■ **Exercise aim**
Each entry is to be repeated word for word, and the images are to be dropped.

■ **Records for this task**
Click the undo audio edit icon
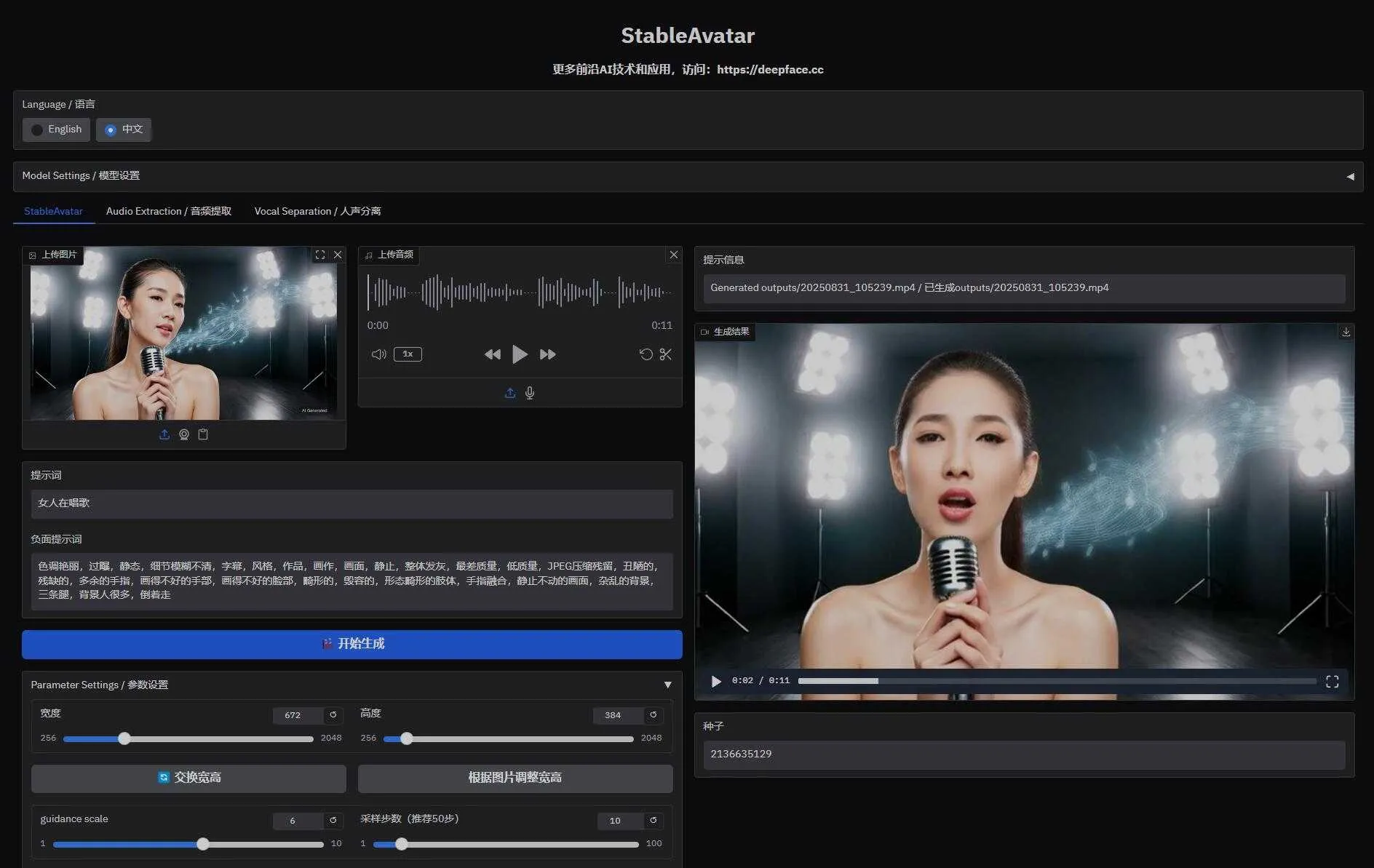The height and width of the screenshot is (868, 1374). click(x=646, y=354)
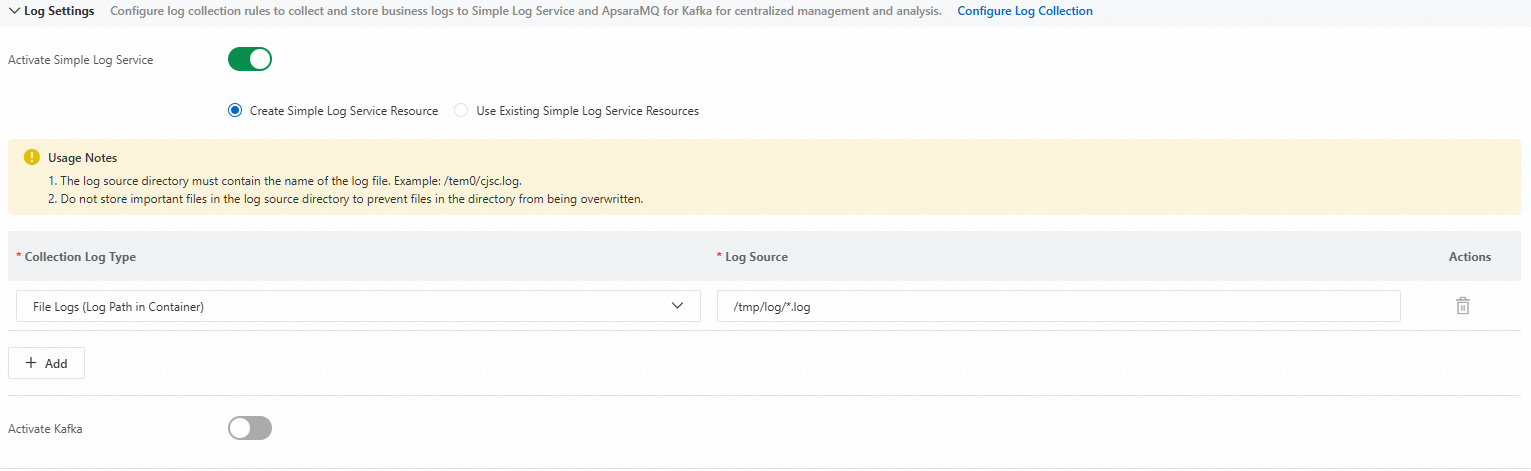Click the Log Source column header
The height and width of the screenshot is (471, 1531).
(756, 257)
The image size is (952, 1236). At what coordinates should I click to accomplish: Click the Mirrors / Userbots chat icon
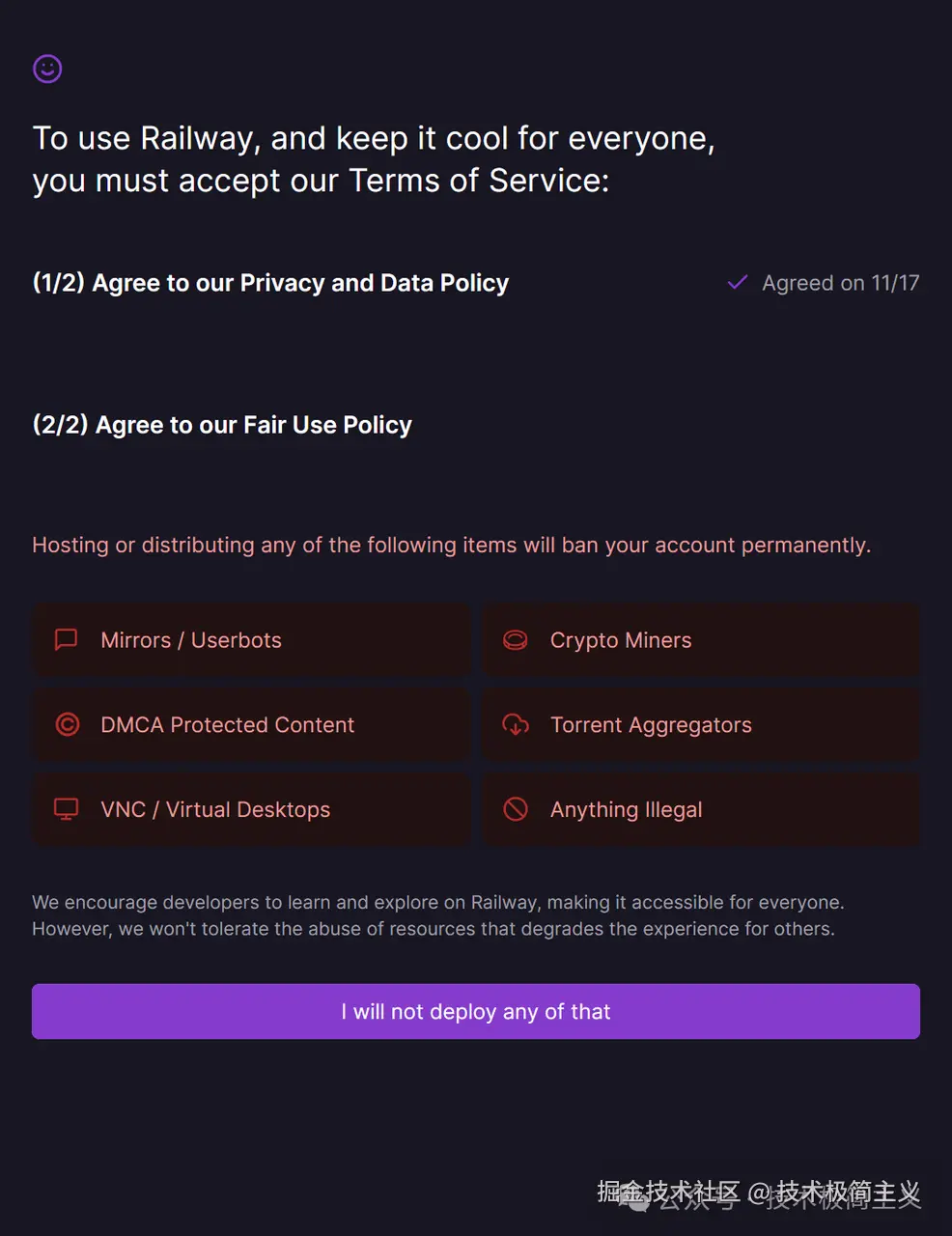tap(66, 640)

■ **Completed task**
Click the undo audio edit icon
The height and width of the screenshot is (868, 1374). click(x=646, y=354)
Click the Log Source column header
The height and width of the screenshot is (471, 1531).
(756, 257)
The image size is (952, 1236). At what coordinates should I click to accomplish: Click the Mirrors / Userbots chat icon
tap(66, 640)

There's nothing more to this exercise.